The prospect of a tax overhaul has already kicked the capital’s influence industry into high gear. From corporate chiefs and hedge fund lobbyists to Montana ranchers and Broadway producers, the players have already begun their campaigns, pressing for everything from lowering the corporate tax rate to preserving cherished deductions and, in some instances, inserting new tax loopholes into law.
Much of that energy is being directed at a hectic suite of cramped, nondescript offices in the 80-year-old Longworth House Office Building, where eight staffers on the Ways and Means Committee are sifting through possible changes to the nation’s tax code of nearly 4 million words.
Eager to help is a steady stream of lobbyists, like Duane Musser of the National Roofing Contractors Association, who stopped by the offices on a recent Wednesday afternoon to argue his case that commercial roofs should be granted faster depreciation for tax purposes. “Everything is on the table,” he said.

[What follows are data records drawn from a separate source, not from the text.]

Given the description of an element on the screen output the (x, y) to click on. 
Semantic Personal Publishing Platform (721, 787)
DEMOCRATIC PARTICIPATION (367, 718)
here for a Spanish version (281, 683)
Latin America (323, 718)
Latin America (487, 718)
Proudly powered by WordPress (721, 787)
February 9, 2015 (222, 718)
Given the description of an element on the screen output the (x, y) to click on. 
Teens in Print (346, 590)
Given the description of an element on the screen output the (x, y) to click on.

Lobbying over the tax code has more than tripled since Obama took office, disclosure records show. And the pace of activity accelerated toward the end of last year amid the fight over the “fiscal cliff,” as lawmakers from both parties sought to turn the struggle over tax rates into a discussion about overhauling the tax code.
About 440 corporations and business groups spent tens of millions of dollars lobbying Congress and executive branch agencies on tax reform in the third quarter of last year, a Washington Post analysis shows. And that number continued to rise in the final three months of the year, up nearly 10 percent, the analysis shows.
The firms are a who’s who of corporate America, from Apple to Wal-Mart, Boeing to Citigroup. More than 125 Washington lobbying and law firms are engaged in the effort, including those employing high-profile names like former New York City mayor Rudolph W. Giuliani, former U.S. senators Trent Lott and John Breaux, and power lobbyists Tony and Heather Podesta.
“You have the president, the chair of the House Ways and Means Committee, the chair of Senate Finance and other congressional leaders identifying the need for tax reform and starting work on it,” said Matt Miller, vice president for tax and fiscal policy at the Business Roundtable, a group of chief executives that has been extensively lobbying. “That’s what is driving this ramped-up effort.”